La Corte Costituzionale boccia il quesito sul referendum Cannabis – Le mafie ringraziano

Ieri la Corte Costituzionale ha dichiarato NON AMMISSIBILE il quesito del #ReferendumCannabis.

Questa non è una sconfitta nostra e delle centinaia di migliaia di cittadini e cittadine che hanno firmato per la cannabis legale.
Quella di oggi prima di tutto è una sconfitta per le Istituzioni che non sono più in grado di comprendere una parte importante di questo Paese!
È il fallimento di una Corte che non riesce a garantire agli italiani un diritto costituzionale, di un Parlamento che da trent’anni non riesce a mandare in fumo gli affari delle mafie.
È il fallimento anche di Istituzioni come la Presidenza della Camera che aveva preso l’impegno di calendarizzare le proposte di legge di iniziativa popolare, anche quella sulla cannabis.
È la sconfitta per quei partiti che hanno parlato di cannabis legale in campagna elettorale dimenticandosene subito dopo.
A vincere oggi è soltanto la mafia….
Adesso ci prenderemo qualche giorno per capire come rilanciare la battaglia per la cannabis legale e vi facciamo una promessa: noi non ci fermeremo neanche questa volta!
In queste prime ore dopo la risposta della Corte ci sono arrivate un sacco di domande sul quesito referendario e proveremo a rispondere a tutte.
Il quesito referendario toccava tre punti del Testo Unico sugli stupefacenti: l’articolo 73 comma 1 (che rimuoveva la parola “coltiva”), l’articolo 73 comma 4 (che rimuoveva le pene detentive da 2 a 6 anni, oggi previste per le condotte legate alla cannabis) e l’articolo 75 comma 1 (che rimuoveva la sanzione amministrativa del ritiro della patente).
Le argomentazioni della Corte hanno riguardato solo il primo punto.
Il Presidente della Corte Giuliano Amato ha sottolineato come il comma 1 dell’articolo 73 faccia riferimento alle tabelle 1 e 3 delle sostanze stupefacenti, che non includono la cannabis, che si trova nella tabella 2. Facendo intendere che questo sia avvenuto per un errore materiale.
COSÌ NON È!
Infatti il comma 4 (in cui è presente la cannabis) richiama testualmente le condotte del comma 1, tra le quali è compresa proprio quella della coltivazione.
Appare evidente che i due commi vanno interpretati insieme.
In altre parole abbiamo dovuto fare riferimento al comma 1 perché non si poteva fare altrimenti per decriminalizzare la coltivazione di cannabis, dal momento che i due commi sono legati.
In ogni caso, questa modifica non avrebbe comportato automaticamente la libera produzione di ogni tipo di sostanza.

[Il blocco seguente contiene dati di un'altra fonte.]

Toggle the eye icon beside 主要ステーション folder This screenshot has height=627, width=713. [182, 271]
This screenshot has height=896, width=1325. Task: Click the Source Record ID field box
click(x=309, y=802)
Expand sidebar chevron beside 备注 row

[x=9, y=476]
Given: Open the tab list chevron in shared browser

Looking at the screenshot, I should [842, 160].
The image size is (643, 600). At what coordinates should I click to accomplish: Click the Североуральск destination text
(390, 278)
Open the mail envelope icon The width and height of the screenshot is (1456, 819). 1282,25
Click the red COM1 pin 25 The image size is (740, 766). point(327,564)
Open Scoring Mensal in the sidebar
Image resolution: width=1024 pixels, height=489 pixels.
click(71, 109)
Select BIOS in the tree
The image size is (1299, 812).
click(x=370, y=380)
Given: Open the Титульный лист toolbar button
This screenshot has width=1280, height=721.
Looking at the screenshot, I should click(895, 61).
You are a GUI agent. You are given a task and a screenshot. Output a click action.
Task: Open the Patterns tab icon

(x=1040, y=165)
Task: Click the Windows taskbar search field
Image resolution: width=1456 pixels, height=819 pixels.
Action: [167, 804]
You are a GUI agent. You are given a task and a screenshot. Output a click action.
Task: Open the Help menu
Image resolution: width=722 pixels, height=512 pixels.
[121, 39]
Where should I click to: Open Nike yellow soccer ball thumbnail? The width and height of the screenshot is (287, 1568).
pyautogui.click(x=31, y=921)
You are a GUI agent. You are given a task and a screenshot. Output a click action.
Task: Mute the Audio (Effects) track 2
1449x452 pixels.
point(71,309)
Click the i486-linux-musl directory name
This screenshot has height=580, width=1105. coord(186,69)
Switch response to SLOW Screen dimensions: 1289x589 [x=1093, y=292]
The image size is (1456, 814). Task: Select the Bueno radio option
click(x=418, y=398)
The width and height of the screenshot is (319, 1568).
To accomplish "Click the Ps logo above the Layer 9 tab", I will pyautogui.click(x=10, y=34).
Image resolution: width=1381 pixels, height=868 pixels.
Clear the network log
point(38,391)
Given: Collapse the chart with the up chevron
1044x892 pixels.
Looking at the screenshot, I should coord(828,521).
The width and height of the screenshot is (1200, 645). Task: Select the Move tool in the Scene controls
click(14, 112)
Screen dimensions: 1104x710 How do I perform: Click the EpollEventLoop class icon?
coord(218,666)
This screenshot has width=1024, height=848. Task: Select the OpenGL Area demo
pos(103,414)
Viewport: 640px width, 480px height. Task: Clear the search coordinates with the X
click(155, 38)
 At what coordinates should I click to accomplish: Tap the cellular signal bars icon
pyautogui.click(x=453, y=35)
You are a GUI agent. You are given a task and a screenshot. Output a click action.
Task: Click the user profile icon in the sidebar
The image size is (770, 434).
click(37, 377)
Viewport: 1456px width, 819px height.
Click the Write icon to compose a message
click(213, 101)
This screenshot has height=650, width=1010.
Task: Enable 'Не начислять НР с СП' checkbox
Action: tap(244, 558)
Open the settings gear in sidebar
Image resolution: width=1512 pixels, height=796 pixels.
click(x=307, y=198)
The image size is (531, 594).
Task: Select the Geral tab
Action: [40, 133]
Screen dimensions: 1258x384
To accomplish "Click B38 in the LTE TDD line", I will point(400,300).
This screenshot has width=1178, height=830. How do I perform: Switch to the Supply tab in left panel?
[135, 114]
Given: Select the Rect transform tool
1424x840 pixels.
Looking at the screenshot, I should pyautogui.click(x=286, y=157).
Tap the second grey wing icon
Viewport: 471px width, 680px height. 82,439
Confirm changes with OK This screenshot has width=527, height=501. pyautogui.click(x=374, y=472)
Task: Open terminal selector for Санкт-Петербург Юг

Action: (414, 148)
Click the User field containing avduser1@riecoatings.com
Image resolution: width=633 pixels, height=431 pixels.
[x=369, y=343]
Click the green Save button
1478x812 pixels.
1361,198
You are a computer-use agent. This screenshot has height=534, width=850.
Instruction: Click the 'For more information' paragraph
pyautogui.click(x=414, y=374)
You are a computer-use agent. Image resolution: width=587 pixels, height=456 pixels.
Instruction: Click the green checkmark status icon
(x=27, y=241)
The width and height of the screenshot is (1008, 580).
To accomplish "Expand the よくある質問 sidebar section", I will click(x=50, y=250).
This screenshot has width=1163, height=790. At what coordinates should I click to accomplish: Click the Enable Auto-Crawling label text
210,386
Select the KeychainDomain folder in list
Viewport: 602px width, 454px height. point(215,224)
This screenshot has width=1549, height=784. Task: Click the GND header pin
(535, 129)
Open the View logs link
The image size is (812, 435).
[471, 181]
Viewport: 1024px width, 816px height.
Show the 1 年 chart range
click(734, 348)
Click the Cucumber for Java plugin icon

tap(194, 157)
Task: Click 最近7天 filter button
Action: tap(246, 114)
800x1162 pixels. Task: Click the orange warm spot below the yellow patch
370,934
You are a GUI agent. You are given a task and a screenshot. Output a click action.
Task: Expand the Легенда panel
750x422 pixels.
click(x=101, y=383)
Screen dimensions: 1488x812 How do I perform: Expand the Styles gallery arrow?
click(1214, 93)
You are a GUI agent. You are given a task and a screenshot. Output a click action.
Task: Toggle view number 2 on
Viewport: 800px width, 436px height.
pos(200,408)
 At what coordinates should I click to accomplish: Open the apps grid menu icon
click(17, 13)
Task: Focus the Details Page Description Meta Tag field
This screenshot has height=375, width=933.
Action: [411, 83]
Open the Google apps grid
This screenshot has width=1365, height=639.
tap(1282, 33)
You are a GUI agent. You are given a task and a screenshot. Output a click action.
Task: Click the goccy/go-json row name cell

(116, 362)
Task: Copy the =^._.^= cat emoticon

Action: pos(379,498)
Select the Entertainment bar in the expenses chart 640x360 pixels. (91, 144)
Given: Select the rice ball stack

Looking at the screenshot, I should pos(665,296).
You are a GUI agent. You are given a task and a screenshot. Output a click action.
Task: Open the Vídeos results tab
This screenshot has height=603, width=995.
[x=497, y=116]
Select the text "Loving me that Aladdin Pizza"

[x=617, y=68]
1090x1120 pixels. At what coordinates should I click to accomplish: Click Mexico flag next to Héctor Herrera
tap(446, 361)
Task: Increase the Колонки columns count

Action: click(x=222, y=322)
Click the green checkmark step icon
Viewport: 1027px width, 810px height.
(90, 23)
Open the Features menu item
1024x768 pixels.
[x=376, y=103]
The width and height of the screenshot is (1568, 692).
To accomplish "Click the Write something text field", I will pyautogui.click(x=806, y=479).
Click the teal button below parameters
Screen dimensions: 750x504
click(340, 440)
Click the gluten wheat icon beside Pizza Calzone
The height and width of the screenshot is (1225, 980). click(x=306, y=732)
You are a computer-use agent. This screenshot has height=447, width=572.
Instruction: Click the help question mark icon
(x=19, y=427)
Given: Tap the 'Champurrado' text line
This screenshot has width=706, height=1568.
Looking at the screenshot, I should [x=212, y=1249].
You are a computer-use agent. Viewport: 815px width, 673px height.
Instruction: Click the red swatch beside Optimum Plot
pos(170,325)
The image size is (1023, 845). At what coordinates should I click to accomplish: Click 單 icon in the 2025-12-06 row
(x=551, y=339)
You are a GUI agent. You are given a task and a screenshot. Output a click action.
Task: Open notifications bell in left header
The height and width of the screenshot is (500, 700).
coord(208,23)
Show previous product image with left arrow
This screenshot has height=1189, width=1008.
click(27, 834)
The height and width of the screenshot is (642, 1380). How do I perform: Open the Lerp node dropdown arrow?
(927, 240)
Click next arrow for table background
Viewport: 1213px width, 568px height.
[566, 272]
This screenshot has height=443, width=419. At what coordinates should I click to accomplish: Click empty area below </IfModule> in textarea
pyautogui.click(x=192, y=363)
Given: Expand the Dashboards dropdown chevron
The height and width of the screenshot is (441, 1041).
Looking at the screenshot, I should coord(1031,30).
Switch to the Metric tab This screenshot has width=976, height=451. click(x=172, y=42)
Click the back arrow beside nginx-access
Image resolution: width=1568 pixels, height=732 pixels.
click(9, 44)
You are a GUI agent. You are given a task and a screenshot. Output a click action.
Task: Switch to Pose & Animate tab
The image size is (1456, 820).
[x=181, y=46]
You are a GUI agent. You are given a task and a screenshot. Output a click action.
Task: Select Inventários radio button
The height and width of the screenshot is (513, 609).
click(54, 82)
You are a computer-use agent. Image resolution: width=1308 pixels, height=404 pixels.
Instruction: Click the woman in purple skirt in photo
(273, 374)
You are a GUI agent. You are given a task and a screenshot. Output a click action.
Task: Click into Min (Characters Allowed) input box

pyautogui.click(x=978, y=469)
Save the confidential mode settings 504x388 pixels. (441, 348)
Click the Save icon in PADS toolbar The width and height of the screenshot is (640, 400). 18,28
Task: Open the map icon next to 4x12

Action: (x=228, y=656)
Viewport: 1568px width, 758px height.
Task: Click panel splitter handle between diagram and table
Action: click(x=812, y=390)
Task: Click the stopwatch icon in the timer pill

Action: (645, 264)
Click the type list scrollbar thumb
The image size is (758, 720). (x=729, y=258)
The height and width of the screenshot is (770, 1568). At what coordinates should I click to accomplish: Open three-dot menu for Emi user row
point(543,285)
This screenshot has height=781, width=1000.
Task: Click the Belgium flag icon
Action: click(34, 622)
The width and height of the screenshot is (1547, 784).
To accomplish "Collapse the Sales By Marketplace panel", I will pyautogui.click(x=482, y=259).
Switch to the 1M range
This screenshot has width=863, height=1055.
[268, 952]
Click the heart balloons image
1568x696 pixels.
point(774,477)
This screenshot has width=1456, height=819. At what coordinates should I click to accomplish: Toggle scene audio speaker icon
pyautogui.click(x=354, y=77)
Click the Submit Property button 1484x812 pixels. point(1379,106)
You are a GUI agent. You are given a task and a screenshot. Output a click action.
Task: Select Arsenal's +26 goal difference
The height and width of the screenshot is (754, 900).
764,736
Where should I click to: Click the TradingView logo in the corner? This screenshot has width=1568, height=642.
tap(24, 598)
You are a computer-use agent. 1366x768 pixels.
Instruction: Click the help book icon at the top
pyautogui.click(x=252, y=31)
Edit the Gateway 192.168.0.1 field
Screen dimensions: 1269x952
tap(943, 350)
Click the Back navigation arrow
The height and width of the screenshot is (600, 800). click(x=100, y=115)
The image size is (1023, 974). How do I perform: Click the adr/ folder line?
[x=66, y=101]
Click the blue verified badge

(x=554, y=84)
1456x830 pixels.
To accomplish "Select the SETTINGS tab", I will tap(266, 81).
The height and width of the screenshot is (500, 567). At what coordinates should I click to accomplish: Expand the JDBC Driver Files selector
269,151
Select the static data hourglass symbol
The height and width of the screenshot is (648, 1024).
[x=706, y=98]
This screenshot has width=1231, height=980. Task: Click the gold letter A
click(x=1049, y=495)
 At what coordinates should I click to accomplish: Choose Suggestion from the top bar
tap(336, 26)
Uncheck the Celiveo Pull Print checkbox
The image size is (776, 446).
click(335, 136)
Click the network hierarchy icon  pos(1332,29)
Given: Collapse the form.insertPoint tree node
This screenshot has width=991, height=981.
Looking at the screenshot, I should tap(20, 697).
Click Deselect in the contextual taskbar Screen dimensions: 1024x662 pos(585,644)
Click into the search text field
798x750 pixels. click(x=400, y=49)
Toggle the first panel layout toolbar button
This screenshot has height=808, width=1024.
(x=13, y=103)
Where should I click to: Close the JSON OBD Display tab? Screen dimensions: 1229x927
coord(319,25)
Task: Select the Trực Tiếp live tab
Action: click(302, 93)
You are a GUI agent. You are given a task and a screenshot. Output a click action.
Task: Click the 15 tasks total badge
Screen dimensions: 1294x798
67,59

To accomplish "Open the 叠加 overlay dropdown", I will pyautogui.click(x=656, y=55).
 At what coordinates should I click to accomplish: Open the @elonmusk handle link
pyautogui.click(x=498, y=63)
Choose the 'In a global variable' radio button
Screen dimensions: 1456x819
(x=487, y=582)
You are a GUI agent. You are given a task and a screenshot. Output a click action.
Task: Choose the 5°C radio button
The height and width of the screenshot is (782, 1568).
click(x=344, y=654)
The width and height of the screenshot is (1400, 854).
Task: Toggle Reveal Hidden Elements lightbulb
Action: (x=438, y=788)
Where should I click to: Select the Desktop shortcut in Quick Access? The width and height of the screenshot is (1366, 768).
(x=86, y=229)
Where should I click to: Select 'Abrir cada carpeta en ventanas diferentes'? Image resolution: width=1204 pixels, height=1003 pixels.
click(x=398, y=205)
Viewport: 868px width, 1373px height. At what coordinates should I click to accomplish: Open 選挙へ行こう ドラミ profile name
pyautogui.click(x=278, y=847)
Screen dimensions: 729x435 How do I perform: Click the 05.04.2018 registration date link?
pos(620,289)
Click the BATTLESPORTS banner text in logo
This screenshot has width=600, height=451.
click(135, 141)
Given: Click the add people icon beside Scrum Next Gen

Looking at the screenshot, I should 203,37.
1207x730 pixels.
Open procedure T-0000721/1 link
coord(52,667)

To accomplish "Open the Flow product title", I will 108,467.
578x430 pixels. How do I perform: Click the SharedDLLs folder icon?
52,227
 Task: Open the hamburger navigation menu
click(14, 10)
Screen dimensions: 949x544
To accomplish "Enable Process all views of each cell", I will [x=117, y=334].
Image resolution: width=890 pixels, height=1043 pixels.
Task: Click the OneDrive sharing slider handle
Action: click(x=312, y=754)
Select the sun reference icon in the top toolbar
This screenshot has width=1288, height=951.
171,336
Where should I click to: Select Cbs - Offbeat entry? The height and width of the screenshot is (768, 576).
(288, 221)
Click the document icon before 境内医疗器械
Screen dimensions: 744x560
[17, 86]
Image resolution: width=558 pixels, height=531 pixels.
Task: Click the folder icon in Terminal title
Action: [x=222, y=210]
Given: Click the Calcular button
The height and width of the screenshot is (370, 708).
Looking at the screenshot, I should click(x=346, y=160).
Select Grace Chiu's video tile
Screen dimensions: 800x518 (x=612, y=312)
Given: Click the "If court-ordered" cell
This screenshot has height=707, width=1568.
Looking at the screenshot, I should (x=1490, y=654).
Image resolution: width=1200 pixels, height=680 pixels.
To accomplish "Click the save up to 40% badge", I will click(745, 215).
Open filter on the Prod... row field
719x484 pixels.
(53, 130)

La parola “coltiva” fa riferimento alle piante: l’unica pianta che è possibile consumare come stupefacente è la cannabis.
Si possono coltivare – certo con grandi difficoltà e in determinate regioni del mondo – papavero e coca ma per consumarle come stupefacenti occorre trasformarle: la “produzione, fabbricazione, estrazione, raffinazione” sarebbero rimaste punite nel comma 1 del 73.
Questo non avrebbe comportato alcuna violazione degli obblighi internazionali.
La scelta di eliminare il solo termine «coltiva» dimostra la nostra intenzione di decriminalizzare soltanto la coltivazione della cannabis, lasciando punite le successive fasi necessarie per consumare le altre sostanze come oppio e coca.
Sfortunatamente la pronuncia della Corte è inappellabile ma questo quesito era l’unico modo immaginabile per provare a cambiare le leggi che vietano la coltivazione della cannabis.
La bocciatura di un quesito sottoscritto da oltre mezzo milione di cittadini è prima di tutto un fallimento per le istituzioni che non riescono a rispondere al Paese.
La nostra battaglia non si fermerà certo oggi.